TASK DATA =>
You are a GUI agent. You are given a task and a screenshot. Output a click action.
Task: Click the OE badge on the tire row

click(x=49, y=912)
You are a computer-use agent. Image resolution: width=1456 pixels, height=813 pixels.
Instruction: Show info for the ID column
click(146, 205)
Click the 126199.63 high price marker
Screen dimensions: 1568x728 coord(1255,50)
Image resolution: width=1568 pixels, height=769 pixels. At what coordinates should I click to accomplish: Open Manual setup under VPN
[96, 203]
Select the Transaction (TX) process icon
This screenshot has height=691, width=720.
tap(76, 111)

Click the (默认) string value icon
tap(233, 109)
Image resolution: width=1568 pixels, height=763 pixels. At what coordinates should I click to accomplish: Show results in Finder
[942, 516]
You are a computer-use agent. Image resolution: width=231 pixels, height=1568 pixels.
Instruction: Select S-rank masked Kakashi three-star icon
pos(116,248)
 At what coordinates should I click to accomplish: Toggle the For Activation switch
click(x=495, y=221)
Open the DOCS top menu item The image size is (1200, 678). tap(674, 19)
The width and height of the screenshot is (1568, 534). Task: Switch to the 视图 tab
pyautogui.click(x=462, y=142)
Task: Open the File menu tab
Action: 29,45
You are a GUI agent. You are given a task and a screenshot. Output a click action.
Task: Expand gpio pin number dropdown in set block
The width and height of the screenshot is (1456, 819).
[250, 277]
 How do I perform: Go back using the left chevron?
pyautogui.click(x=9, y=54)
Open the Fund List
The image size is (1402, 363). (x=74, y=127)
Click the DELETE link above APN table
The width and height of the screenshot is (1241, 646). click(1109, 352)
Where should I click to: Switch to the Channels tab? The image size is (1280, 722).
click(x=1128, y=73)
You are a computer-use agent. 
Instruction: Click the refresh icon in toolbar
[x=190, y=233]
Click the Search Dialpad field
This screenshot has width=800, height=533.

PROBLEM => Can you reproduce every one of the records above line for line, without changing anything?

THE OUTPUT =>
You are a GUI agent. You are given a task and a screenshot. Output a click action.
Task: Click the OE badge on the tire row

click(x=49, y=912)
You are a computer-use agent. Image resolution: width=1456 pixels, height=813 pixels.
Instruction: Show info for the ID column
click(146, 205)
Click the 126199.63 high price marker
Screen dimensions: 1568x728 coord(1255,50)
Image resolution: width=1568 pixels, height=769 pixels. At what coordinates should I click to accomplish: Open Manual setup under VPN
[96, 203]
Select the Transaction (TX) process icon
This screenshot has height=691, width=720.
tap(76, 111)

Click the (默认) string value icon
tap(233, 109)
Image resolution: width=1568 pixels, height=763 pixels. At what coordinates should I click to accomplish: Show results in Finder
[942, 516]
You are a computer-use agent. Image resolution: width=231 pixels, height=1568 pixels.
Instruction: Select S-rank masked Kakashi three-star icon
pos(116,248)
 At what coordinates should I click to accomplish: Toggle the For Activation switch
click(x=495, y=221)
Open the DOCS top menu item The image size is (1200, 678). tap(674, 19)
The width and height of the screenshot is (1568, 534). Task: Switch to the 视图 tab
pyautogui.click(x=462, y=142)
Task: Open the File menu tab
Action: 29,45
You are a GUI agent. You are given a task and a screenshot. Output a click action.
Task: Expand gpio pin number dropdown in set block
The width and height of the screenshot is (1456, 819).
[250, 277]
 How do I perform: Go back using the left chevron?
pyautogui.click(x=9, y=54)
Open the Fund List
The image size is (1402, 363). (x=74, y=127)
Click the DELETE link above APN table
The width and height of the screenshot is (1241, 646). click(1109, 352)
Where should I click to: Switch to the Channels tab? The image size is (1280, 722).
click(x=1128, y=73)
You are a computer-use agent. 
Instruction: Click the refresh icon in toolbar
[x=190, y=233]
Click the Search Dialpad field
This screenshot has width=800, height=533.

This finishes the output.